Marc Paradis

Nacimiento : , Montreal, Quebec, Canada

Historia

Born in Montreal in 1955, Marc Paradis studied drama and plastic arts. He also participated in numerous training workshops, from 1978 to 1990, notably with Józef Robakowski, Bruno Bigoni, Jerzy Grotowski and Michael Kriegman. Paradis became interested in video in 1981, when he produced a screen test for a film by French director Jean-François Garsi, of whom he was then the assistant. He made The Ogre's Journey, the first of his 17 achievements. His works question the romantic relationships between men, desire, fantasy, the representation of sexuality while playing, sometimes, at the limits of pornography. In 1984, he co-signed with Luc Bourdon, Video Scheme and, the following year, Say Cheese for a Trans-Canadian Look, two bands that focused on video art in Canada. He also produces portraits and performance recordings of artists such as Denis Lessard, John Mingolla and Yves Lalonde. His work has received both national and international recognition. Marc Paradis died in Montreal in the summer of 2019.

Películas

Ecce Omo
Director
Rome, a palimpsest: monuments, the Catholic church, the everyday life.
Harems
Director
Harems is a love story between a screen-writer and a gogo-boy, the latter being typically representative of the image of seduction in the 80's. The screenwriter leaves on a journey and asks the gogo-boy to accompany him. A scandal breaks out and the gogo-boy's antics lead to both men's meeting with the narrator. She introduces the spectator to the psychological state of the screen-writer - who is in the process of inventing a mythic character based on his lover - and befriends and helps the gogo-boy in his quest for happiness. The narrator relates the story taking place between the two men and questions the relationship between fantasy and the reality of love.
Réminiscences carnivores
Director
Created during a workshop focussing on the representation of the human body at the 2nd Video Biennial in Medellin, Colombia, Réminiscences carnivores engages the imagination and all of the senses. Memories of an incestuous relationship come to the surface as the apprehensive narrator waits for a reunion with his brother.

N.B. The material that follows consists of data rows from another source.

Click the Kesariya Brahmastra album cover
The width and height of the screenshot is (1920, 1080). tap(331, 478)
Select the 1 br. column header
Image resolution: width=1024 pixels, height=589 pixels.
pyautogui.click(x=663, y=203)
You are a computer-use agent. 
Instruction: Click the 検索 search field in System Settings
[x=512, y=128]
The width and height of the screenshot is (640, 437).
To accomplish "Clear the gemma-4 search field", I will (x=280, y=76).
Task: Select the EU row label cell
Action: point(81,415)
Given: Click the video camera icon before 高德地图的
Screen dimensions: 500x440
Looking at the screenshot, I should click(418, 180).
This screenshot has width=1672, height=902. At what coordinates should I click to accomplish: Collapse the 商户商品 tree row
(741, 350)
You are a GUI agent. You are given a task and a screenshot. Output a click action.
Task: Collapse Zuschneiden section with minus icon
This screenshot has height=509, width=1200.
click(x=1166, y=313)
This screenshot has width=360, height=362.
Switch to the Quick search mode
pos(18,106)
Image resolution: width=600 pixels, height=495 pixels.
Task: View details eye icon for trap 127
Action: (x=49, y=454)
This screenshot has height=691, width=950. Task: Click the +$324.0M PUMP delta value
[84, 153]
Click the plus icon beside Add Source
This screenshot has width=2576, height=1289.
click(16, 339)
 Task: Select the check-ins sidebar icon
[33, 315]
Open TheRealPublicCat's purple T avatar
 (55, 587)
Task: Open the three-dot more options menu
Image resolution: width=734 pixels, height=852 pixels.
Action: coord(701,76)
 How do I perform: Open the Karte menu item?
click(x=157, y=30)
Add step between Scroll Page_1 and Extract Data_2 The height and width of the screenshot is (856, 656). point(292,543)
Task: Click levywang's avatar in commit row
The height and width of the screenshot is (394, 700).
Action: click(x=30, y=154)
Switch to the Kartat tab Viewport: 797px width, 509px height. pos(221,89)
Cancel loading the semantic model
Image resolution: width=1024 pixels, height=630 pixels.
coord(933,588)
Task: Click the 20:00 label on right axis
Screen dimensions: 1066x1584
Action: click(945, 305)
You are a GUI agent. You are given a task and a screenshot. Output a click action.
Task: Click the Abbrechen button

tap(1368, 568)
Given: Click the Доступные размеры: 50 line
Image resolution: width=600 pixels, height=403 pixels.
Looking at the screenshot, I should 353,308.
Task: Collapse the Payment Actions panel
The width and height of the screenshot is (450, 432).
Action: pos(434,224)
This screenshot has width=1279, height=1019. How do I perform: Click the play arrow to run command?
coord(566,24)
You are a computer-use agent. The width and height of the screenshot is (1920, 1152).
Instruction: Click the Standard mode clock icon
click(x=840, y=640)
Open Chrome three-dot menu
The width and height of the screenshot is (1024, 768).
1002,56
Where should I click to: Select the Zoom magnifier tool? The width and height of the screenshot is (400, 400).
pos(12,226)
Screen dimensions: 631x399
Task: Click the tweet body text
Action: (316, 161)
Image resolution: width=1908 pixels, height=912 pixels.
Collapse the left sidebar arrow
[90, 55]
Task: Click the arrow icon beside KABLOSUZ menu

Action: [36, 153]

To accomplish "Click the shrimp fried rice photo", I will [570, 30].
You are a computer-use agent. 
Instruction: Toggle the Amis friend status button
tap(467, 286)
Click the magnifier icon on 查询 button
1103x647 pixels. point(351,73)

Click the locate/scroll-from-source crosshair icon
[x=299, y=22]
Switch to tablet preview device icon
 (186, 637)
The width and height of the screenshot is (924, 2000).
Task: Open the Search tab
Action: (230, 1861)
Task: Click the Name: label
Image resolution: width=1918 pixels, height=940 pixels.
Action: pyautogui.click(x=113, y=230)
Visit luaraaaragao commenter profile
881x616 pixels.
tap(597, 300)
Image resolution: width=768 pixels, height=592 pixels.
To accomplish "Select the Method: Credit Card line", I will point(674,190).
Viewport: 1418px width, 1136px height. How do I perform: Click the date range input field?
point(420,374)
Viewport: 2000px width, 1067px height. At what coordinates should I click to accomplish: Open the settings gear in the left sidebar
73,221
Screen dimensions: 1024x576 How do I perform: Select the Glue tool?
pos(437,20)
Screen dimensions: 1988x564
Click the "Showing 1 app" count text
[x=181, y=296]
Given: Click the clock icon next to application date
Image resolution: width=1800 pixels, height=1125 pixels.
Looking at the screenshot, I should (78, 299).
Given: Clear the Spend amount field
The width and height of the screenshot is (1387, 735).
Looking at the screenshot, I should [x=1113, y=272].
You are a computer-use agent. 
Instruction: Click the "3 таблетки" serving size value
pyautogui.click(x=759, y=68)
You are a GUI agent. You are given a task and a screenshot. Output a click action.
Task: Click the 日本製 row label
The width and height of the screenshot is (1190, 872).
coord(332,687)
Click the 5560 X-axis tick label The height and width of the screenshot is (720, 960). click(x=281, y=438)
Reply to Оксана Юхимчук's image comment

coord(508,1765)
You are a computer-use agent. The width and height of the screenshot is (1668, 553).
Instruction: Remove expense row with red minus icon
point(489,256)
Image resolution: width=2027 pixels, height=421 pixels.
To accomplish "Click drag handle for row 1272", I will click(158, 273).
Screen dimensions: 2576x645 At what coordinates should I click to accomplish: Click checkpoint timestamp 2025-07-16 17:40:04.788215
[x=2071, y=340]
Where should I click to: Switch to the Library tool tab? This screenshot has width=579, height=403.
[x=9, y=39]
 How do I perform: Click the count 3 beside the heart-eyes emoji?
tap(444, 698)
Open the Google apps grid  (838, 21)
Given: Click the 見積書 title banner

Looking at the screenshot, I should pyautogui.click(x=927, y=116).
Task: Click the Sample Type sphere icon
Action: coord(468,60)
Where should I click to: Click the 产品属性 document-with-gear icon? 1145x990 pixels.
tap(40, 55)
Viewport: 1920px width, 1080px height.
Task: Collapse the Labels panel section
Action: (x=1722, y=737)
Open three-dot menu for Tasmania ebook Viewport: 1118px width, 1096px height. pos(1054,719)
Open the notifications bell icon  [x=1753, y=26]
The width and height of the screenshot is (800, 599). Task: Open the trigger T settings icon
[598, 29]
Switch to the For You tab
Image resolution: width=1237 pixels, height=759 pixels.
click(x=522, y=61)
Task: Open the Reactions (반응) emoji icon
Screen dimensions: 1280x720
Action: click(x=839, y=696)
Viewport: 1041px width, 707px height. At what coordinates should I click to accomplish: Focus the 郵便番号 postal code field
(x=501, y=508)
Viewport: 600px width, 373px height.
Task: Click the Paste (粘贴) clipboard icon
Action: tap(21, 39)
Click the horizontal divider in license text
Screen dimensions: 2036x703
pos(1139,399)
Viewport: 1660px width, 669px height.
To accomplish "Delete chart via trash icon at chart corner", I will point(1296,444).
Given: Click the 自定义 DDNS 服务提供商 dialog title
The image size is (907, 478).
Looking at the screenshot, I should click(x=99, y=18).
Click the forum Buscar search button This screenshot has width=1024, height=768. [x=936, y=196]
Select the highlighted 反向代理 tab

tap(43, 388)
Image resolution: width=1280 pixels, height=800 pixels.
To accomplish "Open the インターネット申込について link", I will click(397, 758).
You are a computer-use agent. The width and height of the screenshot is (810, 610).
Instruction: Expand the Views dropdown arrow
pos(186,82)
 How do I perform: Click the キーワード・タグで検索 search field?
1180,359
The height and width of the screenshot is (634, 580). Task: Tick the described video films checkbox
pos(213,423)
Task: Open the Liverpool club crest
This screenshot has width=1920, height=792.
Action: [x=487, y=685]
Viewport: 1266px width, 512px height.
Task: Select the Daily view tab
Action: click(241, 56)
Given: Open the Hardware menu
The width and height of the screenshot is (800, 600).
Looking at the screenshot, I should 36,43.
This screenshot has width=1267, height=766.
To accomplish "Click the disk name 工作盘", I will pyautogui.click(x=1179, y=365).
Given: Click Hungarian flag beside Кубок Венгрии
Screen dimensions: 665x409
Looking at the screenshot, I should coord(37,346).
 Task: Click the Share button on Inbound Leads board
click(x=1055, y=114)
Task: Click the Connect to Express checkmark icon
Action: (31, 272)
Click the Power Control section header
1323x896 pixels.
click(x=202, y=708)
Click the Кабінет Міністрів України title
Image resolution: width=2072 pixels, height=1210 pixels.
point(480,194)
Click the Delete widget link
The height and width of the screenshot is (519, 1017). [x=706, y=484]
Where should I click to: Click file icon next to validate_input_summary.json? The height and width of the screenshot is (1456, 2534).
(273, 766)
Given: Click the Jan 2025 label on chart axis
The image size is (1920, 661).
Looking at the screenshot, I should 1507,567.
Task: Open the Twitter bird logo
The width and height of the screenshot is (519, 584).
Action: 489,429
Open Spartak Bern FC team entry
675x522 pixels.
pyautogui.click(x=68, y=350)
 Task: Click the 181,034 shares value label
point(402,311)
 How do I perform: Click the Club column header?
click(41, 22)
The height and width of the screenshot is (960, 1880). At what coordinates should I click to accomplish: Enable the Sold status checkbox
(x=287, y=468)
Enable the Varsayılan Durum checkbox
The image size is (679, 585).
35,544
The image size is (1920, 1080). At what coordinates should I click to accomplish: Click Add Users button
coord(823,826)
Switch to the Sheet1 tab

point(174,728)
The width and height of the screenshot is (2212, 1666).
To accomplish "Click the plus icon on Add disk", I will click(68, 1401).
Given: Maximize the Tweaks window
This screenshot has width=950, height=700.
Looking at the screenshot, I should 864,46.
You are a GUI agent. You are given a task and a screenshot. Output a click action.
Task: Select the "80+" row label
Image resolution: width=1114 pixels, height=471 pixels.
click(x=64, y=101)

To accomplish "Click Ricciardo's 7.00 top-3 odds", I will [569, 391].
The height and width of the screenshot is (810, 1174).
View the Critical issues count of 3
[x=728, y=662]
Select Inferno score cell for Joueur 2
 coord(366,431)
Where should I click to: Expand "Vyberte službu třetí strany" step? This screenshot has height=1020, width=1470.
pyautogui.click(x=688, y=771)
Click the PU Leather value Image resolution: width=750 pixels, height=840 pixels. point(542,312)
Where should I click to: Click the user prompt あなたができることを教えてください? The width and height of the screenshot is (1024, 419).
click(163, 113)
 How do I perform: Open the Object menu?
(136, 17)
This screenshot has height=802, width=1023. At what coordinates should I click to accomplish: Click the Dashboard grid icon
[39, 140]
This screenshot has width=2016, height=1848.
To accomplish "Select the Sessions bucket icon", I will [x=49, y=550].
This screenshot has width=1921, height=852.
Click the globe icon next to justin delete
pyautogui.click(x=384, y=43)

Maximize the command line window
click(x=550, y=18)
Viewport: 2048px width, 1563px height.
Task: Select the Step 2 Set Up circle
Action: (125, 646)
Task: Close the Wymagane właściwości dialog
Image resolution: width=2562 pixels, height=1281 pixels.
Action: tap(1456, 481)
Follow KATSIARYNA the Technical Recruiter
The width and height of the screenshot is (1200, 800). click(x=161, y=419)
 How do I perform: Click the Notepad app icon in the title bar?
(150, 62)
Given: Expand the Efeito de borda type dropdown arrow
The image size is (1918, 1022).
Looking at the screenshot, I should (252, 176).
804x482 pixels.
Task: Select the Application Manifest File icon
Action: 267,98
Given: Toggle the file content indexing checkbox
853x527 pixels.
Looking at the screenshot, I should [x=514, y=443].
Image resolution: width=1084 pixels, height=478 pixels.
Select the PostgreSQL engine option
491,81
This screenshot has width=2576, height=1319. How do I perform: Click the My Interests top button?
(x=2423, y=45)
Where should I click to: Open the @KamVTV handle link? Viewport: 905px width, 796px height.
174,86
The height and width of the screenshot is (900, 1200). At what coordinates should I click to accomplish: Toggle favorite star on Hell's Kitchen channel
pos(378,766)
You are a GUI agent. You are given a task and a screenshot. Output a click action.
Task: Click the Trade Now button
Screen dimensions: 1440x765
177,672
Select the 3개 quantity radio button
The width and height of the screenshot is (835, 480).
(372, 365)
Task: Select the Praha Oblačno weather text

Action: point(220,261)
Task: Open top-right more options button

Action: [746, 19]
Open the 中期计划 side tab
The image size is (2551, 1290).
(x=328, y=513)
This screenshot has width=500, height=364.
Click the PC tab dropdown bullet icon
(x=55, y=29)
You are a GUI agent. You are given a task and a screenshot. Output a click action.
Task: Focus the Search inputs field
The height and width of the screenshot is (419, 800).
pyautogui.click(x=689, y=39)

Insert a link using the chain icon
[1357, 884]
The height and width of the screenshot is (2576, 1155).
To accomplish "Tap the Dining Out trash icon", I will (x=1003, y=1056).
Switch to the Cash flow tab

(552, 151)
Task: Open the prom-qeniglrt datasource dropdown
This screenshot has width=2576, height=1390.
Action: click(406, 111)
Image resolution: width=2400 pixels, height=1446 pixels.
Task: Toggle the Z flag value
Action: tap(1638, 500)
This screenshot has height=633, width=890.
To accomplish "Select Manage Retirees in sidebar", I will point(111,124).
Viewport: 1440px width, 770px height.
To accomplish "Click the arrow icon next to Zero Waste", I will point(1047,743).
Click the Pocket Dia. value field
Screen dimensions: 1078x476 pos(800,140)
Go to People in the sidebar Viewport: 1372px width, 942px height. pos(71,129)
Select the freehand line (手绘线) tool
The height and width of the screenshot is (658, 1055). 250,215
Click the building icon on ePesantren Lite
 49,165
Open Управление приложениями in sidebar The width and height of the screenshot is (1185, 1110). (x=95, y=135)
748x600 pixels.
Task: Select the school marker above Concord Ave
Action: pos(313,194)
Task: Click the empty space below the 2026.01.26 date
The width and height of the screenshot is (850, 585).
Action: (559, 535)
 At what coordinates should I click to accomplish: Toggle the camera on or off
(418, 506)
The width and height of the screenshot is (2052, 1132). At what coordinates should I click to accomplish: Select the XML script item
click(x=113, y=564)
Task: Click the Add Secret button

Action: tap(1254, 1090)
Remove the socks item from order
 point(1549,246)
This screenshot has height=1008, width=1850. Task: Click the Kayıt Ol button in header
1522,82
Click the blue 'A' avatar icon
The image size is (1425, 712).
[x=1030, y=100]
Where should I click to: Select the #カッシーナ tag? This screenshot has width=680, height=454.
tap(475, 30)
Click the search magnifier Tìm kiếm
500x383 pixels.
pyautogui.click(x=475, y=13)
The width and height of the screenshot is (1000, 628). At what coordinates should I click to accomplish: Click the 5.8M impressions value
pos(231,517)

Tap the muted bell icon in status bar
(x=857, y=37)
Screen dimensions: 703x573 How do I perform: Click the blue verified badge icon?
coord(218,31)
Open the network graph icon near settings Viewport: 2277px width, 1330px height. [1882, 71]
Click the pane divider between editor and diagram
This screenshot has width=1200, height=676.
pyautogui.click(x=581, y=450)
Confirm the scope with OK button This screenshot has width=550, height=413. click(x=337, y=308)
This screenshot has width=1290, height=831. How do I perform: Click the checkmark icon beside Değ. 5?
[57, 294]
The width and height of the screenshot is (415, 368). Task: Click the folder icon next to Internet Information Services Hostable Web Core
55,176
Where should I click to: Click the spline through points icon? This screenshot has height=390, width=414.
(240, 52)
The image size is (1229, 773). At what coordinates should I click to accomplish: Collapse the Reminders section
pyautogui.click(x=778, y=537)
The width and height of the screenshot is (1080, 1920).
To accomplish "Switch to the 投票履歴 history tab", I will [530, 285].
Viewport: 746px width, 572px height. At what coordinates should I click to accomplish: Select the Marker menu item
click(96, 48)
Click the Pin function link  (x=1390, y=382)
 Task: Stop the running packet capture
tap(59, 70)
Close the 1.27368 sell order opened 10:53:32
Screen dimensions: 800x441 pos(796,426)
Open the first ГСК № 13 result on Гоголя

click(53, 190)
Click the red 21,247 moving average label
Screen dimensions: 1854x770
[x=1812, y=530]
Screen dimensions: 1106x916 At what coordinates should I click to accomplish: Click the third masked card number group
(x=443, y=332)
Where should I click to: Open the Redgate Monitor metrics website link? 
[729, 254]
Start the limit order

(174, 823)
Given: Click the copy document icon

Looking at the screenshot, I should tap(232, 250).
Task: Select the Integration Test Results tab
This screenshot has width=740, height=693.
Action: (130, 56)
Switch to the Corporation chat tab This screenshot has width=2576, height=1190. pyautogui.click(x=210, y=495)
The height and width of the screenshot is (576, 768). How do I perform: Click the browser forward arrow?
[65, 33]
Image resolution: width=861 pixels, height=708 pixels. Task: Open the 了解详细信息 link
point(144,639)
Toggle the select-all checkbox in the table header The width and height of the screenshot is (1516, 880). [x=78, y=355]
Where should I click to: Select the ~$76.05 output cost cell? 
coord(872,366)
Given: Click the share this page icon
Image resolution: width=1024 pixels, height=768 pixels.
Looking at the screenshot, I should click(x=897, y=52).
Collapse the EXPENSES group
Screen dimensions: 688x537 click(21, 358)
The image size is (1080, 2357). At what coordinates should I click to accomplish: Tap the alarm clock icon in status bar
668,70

With readings from Augustin Gomez-Arcos, Gide and Verlaine, the work has the rich texture of a cameo.
Lettre à un amant
Director
Lettre à un amant is the final chapter of Paradis’ video trilogy. It deals with a couple's break-up. It is both a letter and a reflection, and it concerns giving of one's self, sharing and exchanging. It is also a response to the other person's flight, the absence, the void. The images attempt to replace the fear and silence. A need sublimated in the exacerbation of pleasure conveyed by images and sounds, Lettre à un amant is a masterful conclusion to the series. At the same time, it poses several questions about the dichotomous love-image paradox present in love. This work also refers to an earlier work by Marc Paradis, La Cage, because of its erotic homosexual content and its many electronic applications. Richard Anger's original score was composed to emphasize the dramatic aspect while several processes proper to the video medium serve to peg the images in an aesthetic approach.
Deliver Us from Evil
Director
Close-ups of lovers caressing and images of nearly motionless nude males are presented as a collage. A young man feverishly comments upon le mal d’amour by confronting desire and disappointment, including moments of his everyday life and moments which occur in a dream-like state. This results in an opposition between the primitive simplicity of sexuality and the complexity of love to which we traditionally associate it. This work focuses upon the omnipresence of sexuality and its inevitable changes and ramifications in long-term relationships.
L'incident
Director
A short video in three acts that tells the story of an encounter between three men. Possibility, certainty and reality. The place: between Montreal and the Laurentians in the autumn of 1984. The misty and damp atmosphere of late November. The narration is singed by Yves Dionne.
L'instruction
Director
Filmed in 1983, during the presentation of Peter Weiss' play at the Fred Barry theater at UQAM. This document exposes us to a play dealing with the Shoah, and its intention to present the medium of video as a specific language.
La cage
Director
La Cage seems to be divided into two parts: a homosexual writer visualises his fantasies and a collective joins what seems to be the story of an encounter between two men.
Le voyage de l’ogre
Director
Identifying himself intimately with serial killer John Wayne Gacy, the director uses the camera to take hold of the actors, constructing fantasies that lead them to believe they are the victims in a film yet to be made. The young men, aged 19 to 26, speak from the heart about love and prostitution. Their search leads us into another world. Is this the world of John Wayne Gacy?